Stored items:
_ _ _ _ _
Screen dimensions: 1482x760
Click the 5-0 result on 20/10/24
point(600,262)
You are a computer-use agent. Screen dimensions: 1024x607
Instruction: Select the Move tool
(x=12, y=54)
_ _ _ _ _
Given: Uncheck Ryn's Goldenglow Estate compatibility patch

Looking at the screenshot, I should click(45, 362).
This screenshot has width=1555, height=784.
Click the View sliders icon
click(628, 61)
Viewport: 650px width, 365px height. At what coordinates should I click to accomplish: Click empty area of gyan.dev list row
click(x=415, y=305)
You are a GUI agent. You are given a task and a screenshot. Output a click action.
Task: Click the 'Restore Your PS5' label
_ _ _ _ _
Exercise aim:
Copy out, word for word, the part of the entries above that begins at the line with "This screenshot has width=1555, height=784." and ends at the line with "Task: Click the 'Restore Your PS5' label", including both.

Solved problem:
This screenshot has width=1555, height=784.
Click the View sliders icon
click(628, 61)
Viewport: 650px width, 365px height. At what coordinates should I click to accomplish: Click empty area of gyan.dev list row
click(x=415, y=305)
You are a GUI agent. You are given a task and a screenshot. Output a click action.
Task: Click the 'Restore Your PS5' label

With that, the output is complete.